Record set below:
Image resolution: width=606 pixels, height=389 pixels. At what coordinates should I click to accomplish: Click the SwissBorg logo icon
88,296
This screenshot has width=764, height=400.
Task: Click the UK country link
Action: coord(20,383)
End of Record set.
▶ Assignment: Reproduce all of the material verbatim.

▶ Exercise output:
Image resolution: width=606 pixels, height=389 pixels. At what coordinates should I click to accomplish: Click the SwissBorg logo icon
88,296
This screenshot has width=764, height=400.
Task: Click the UK country link
Action: coord(20,383)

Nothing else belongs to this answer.